#### [RECORDS]
——
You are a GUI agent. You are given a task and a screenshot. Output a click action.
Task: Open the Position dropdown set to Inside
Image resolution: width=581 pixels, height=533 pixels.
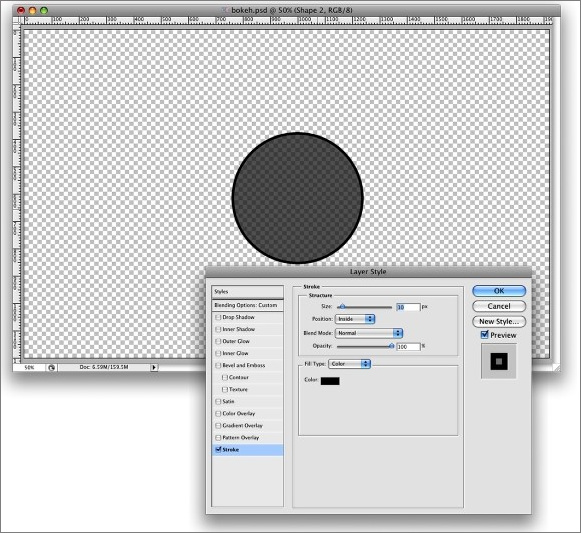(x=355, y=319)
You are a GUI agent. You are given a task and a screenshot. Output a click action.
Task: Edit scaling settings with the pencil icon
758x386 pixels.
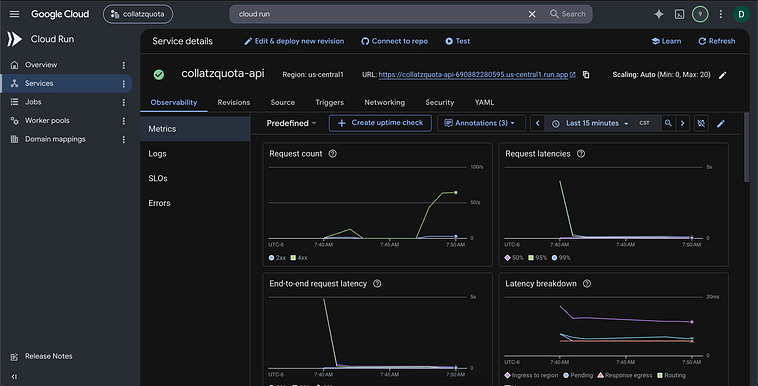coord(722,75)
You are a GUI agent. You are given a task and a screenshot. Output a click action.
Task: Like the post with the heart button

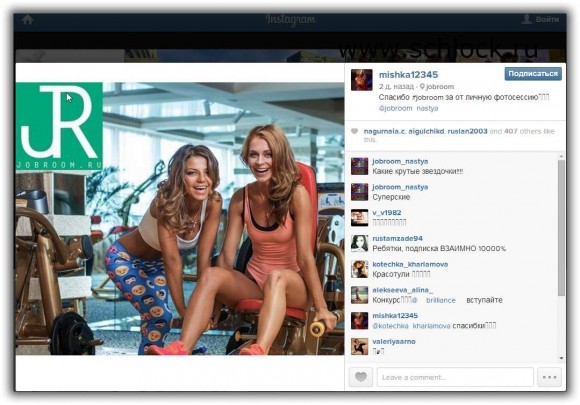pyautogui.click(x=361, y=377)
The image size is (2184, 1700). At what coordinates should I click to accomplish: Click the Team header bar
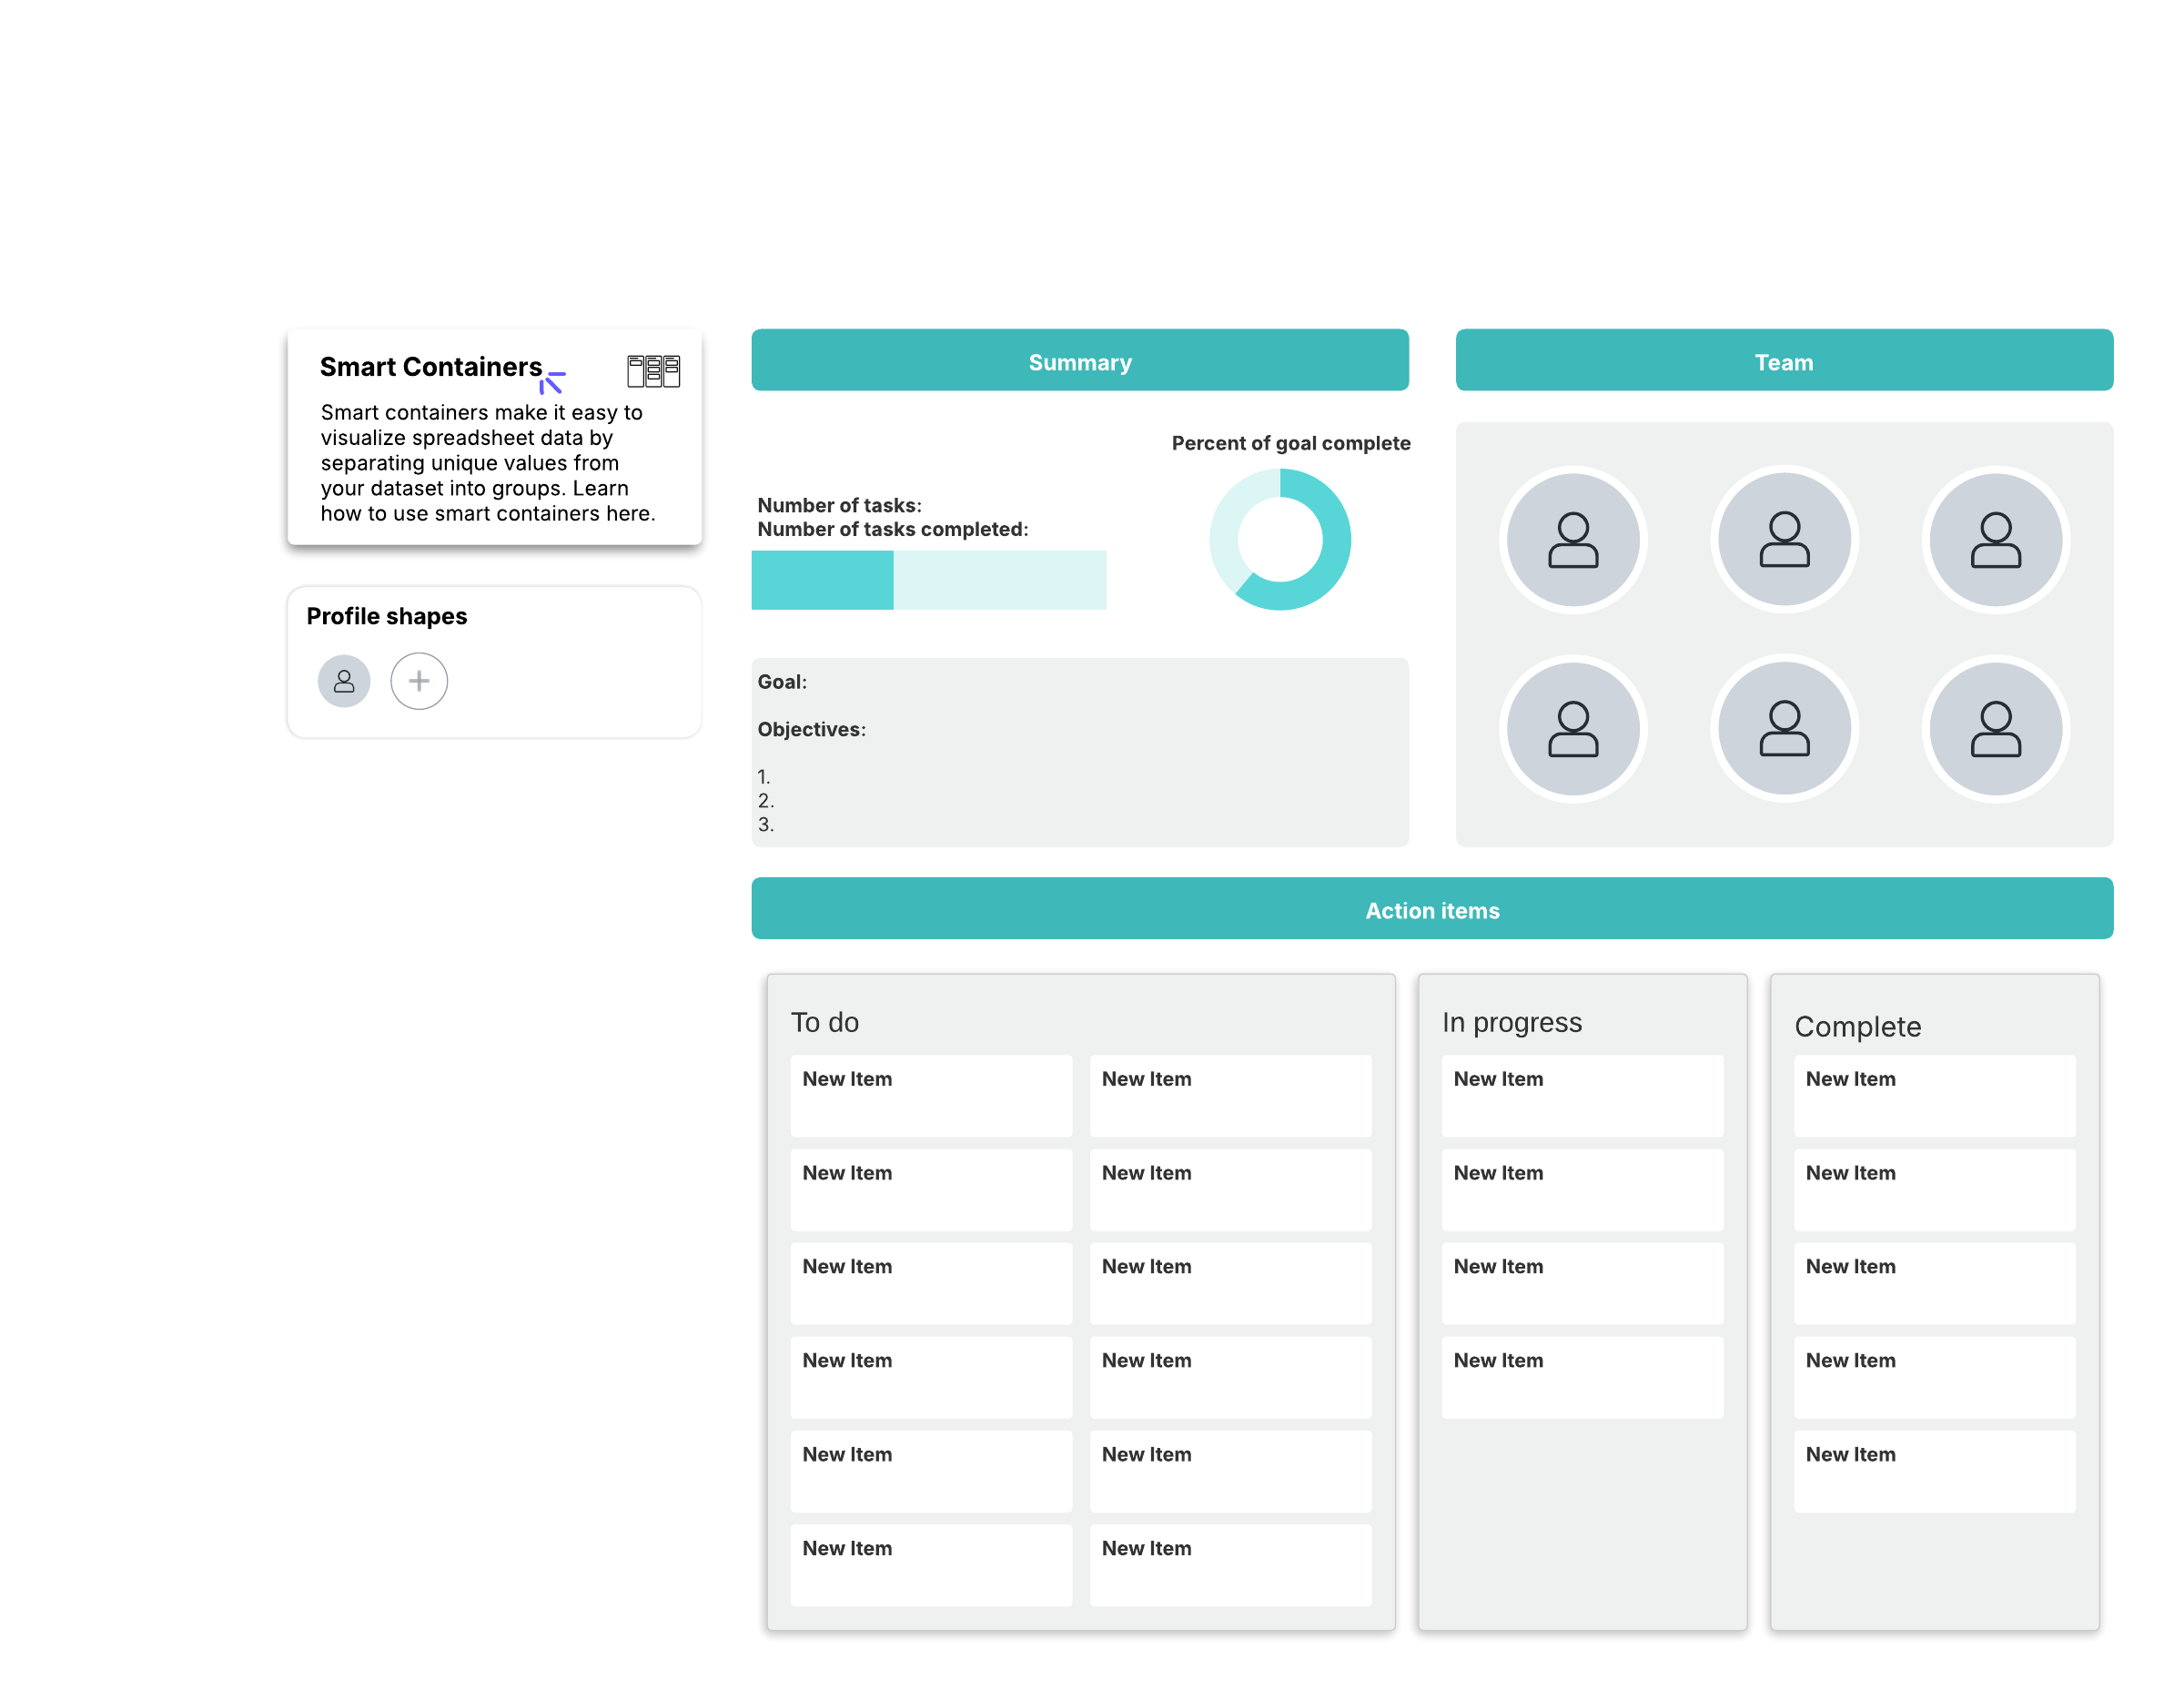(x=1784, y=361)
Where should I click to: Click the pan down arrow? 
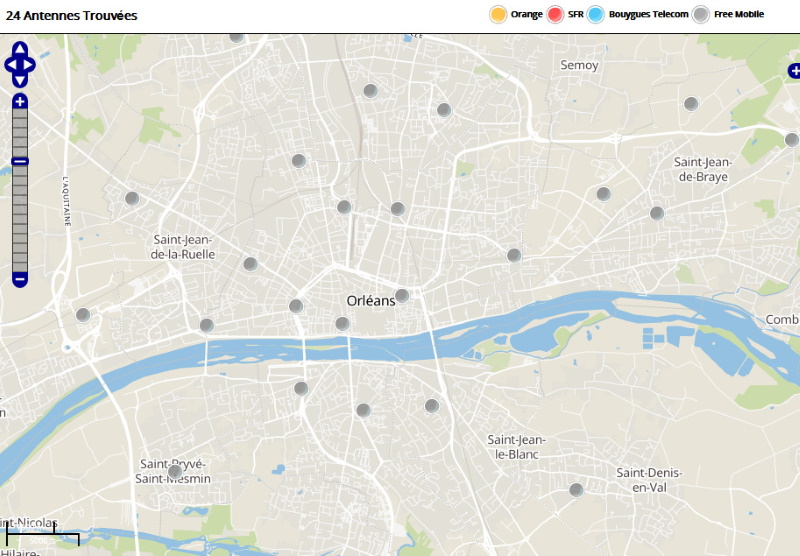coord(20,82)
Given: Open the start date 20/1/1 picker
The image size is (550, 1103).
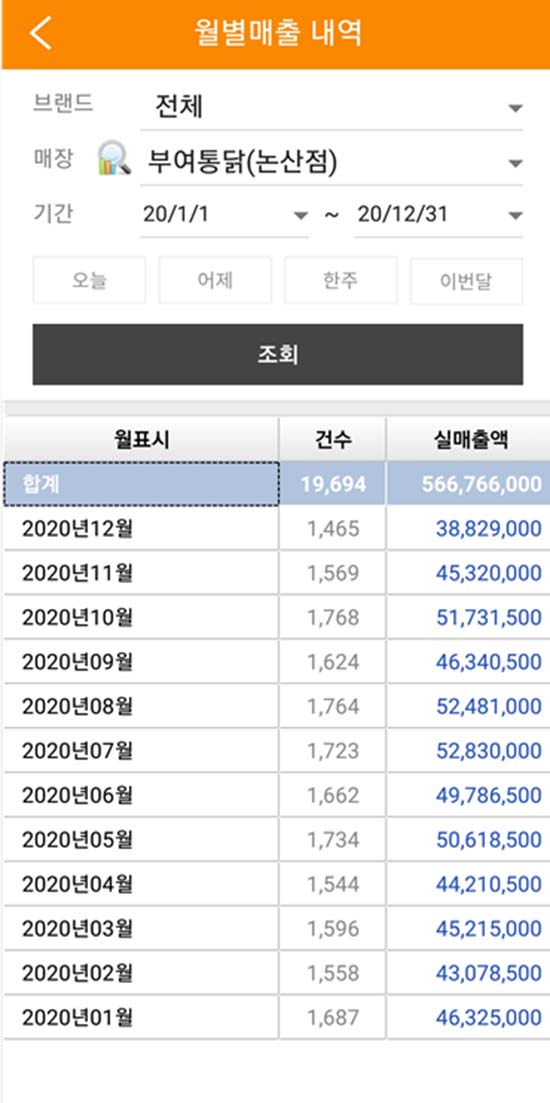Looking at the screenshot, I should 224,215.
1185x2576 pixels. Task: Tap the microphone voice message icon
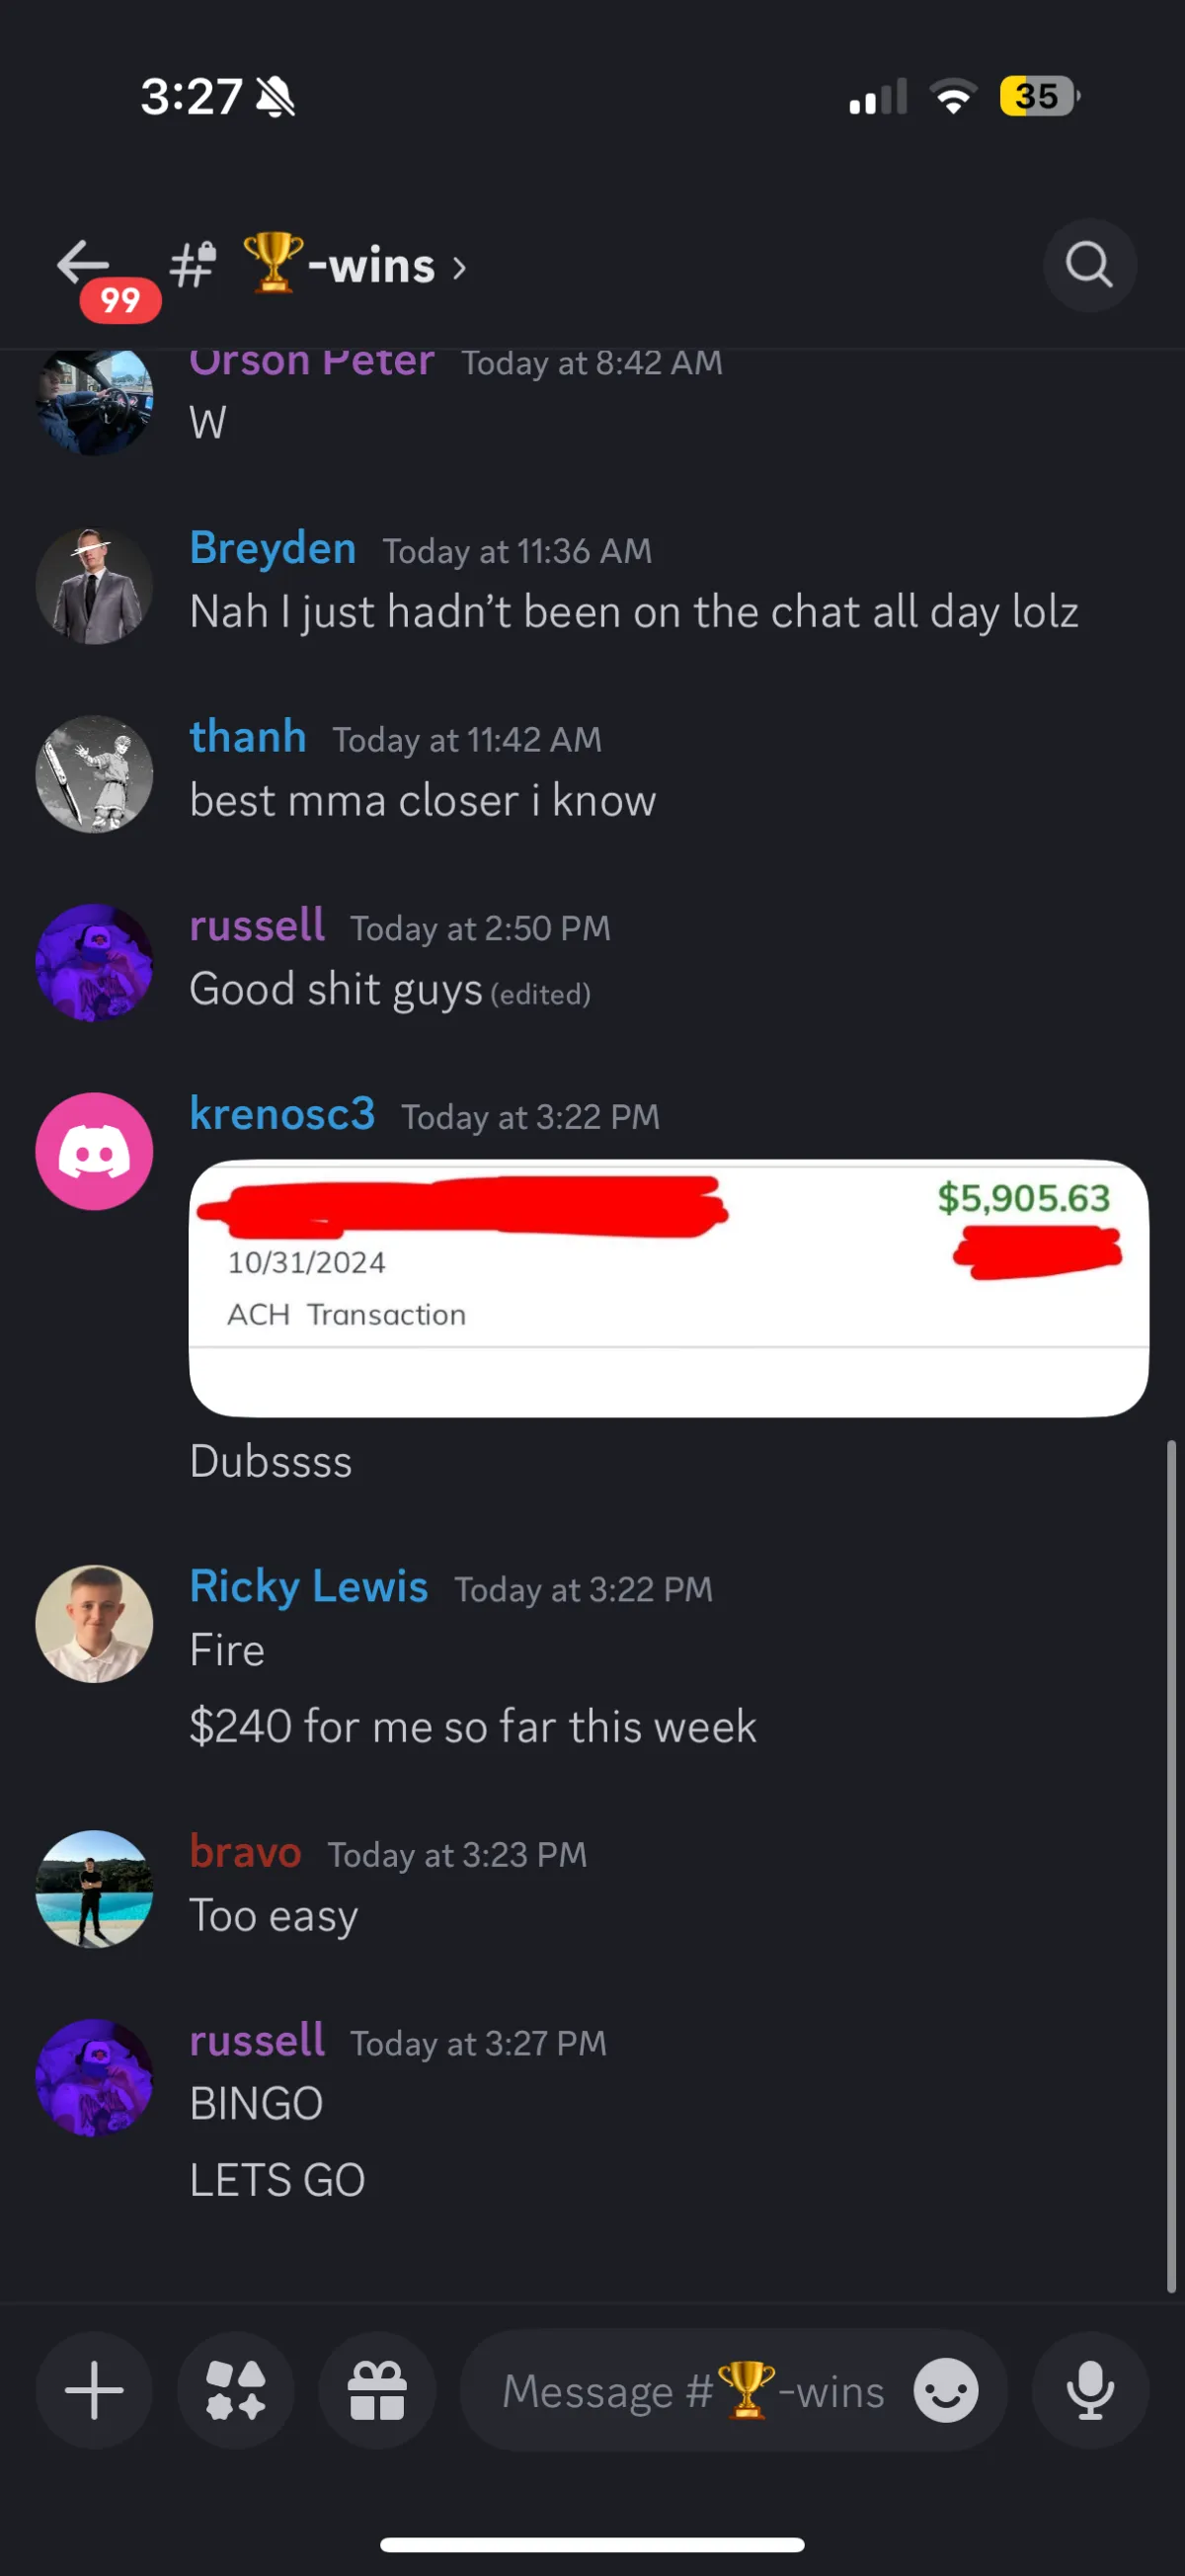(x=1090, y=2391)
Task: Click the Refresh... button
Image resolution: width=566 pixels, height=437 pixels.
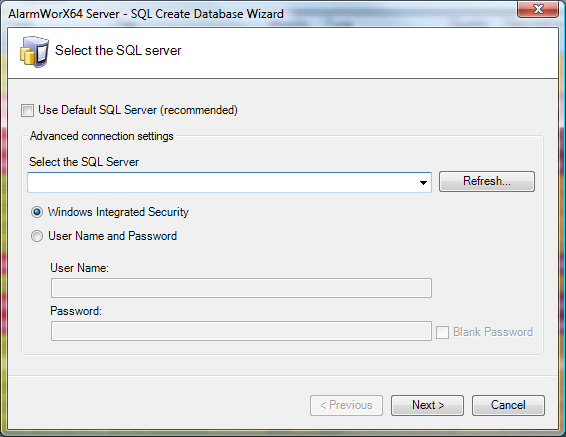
——
#### [EXERCISE AIM]
Reproduce all of the material above verbatim, line for line, omitting the pictures.

#### [WRITTEN SOLUTION]
You are a GUI agent. You are given a task and a screenshot. Output a click action.
Task: Open the Position dropdown set to Inside
Image resolution: width=581 pixels, height=533 pixels.
(x=355, y=319)
You are a GUI agent. You are given a task and a screenshot. Output a click action.
Task: Edit scaling settings with the pencil icon
758x386 pixels.
coord(722,75)
You are a GUI agent. You are given a task and a screenshot. Output a click action.
Task: Like the post with the heart button

pyautogui.click(x=361, y=377)
The image size is (2184, 1700). At what coordinates should I click to accomplish: Click the Team header bar
(x=1784, y=361)
Where should I click to: Click the pan down arrow? 
coord(20,82)
Given: Open the start date 20/1/1 picker
The image size is (550, 1103).
Looking at the screenshot, I should 224,215.
1185x2576 pixels. Task: Tap the microphone voice message icon
(x=1090, y=2391)
Task: Click the Refresh... button
Image resolution: width=566 pixels, height=437 pixels.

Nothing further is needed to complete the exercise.